## Exercise brief
What is needed is a word-for-word copy of all the entries, minus the pictures.

-- Records shown follows --

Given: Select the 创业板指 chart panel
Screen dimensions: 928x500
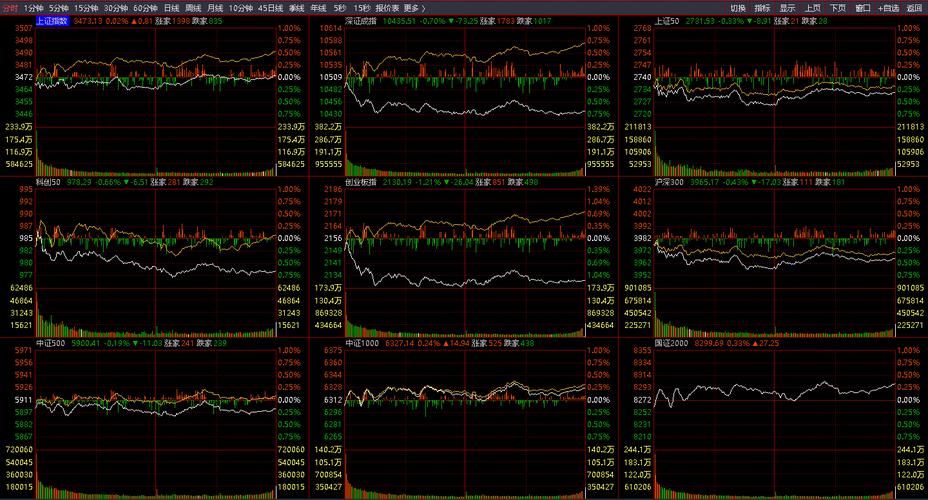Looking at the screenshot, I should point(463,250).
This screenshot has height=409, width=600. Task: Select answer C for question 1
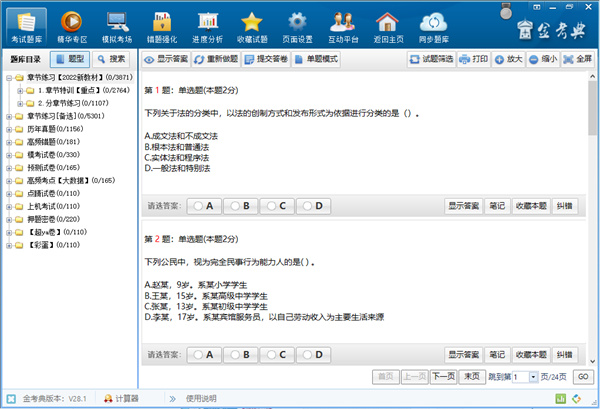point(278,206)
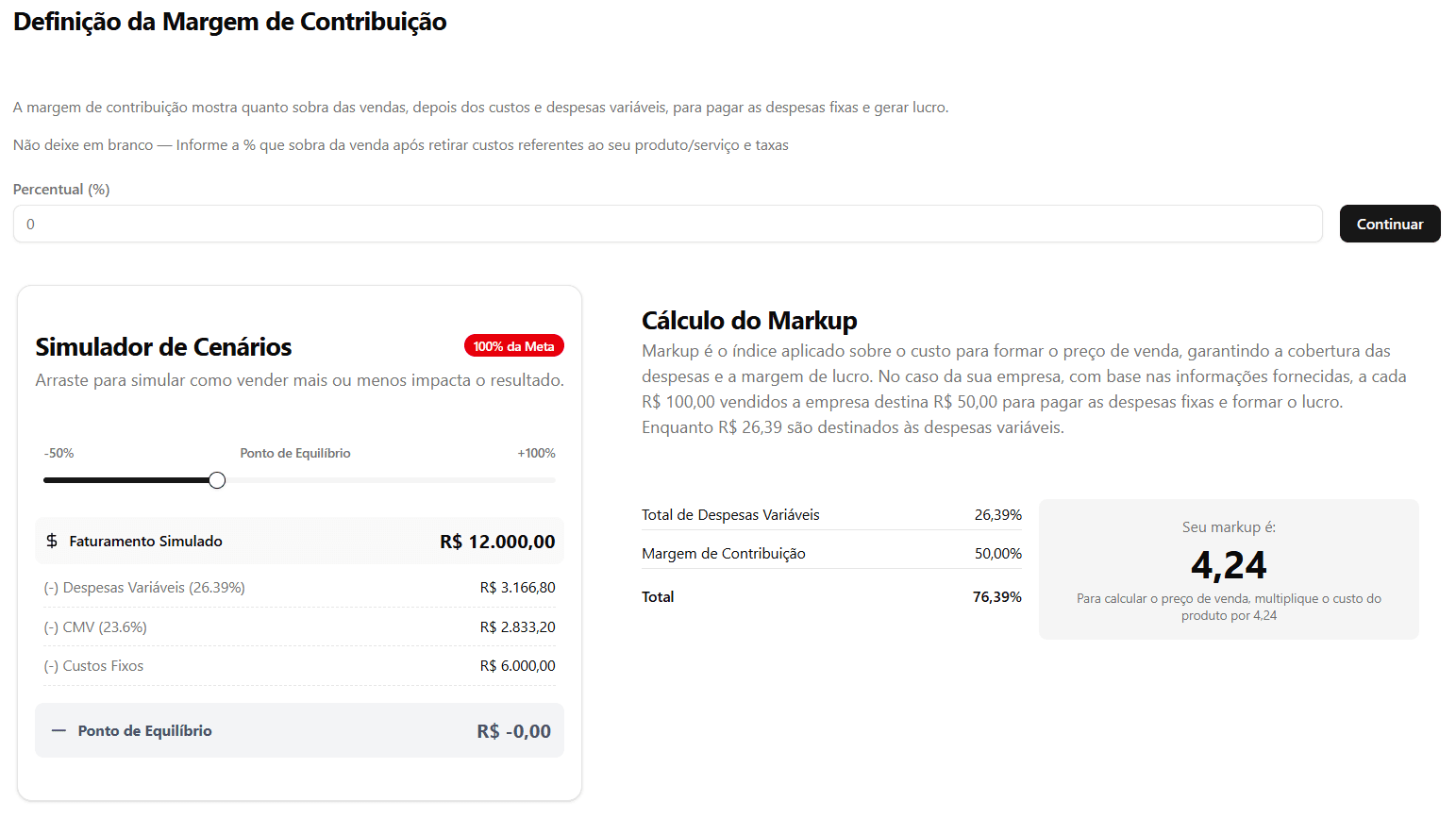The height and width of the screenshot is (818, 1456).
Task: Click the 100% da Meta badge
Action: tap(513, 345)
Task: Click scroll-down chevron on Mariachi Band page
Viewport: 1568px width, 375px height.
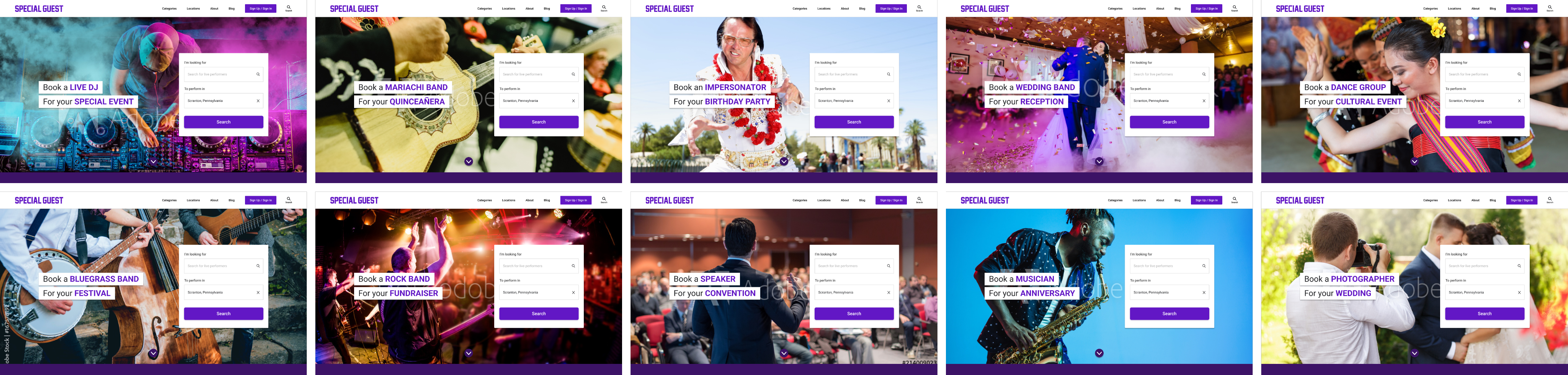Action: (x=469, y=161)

-- Records shown concluded --

## Response to the task
Given: Select the 创业板指 chart panel
Screen dimensions: 928x500
Looking at the screenshot, I should point(463,250).
This screenshot has height=409, width=600. Task: Select answer C for question 1
point(278,206)
The height and width of the screenshot is (818, 1456).
Task: Click the 100% da Meta badge
Action: tap(513, 345)
Task: Click scroll-down chevron on Mariachi Band page
Viewport: 1568px width, 375px height.
Action: (x=469, y=161)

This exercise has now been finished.